• _Description of the task_
All entries must be returned precisely as they appear.

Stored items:
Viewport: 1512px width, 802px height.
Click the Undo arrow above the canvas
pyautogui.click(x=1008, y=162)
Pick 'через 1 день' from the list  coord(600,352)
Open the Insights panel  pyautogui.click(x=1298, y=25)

• _Answer box_
Viewport: 1512px width, 802px height.
Click the Undo arrow above the canvas
pyautogui.click(x=1008, y=162)
Pick 'через 1 день' from the list  coord(600,352)
Open the Insights panel  pyautogui.click(x=1298, y=25)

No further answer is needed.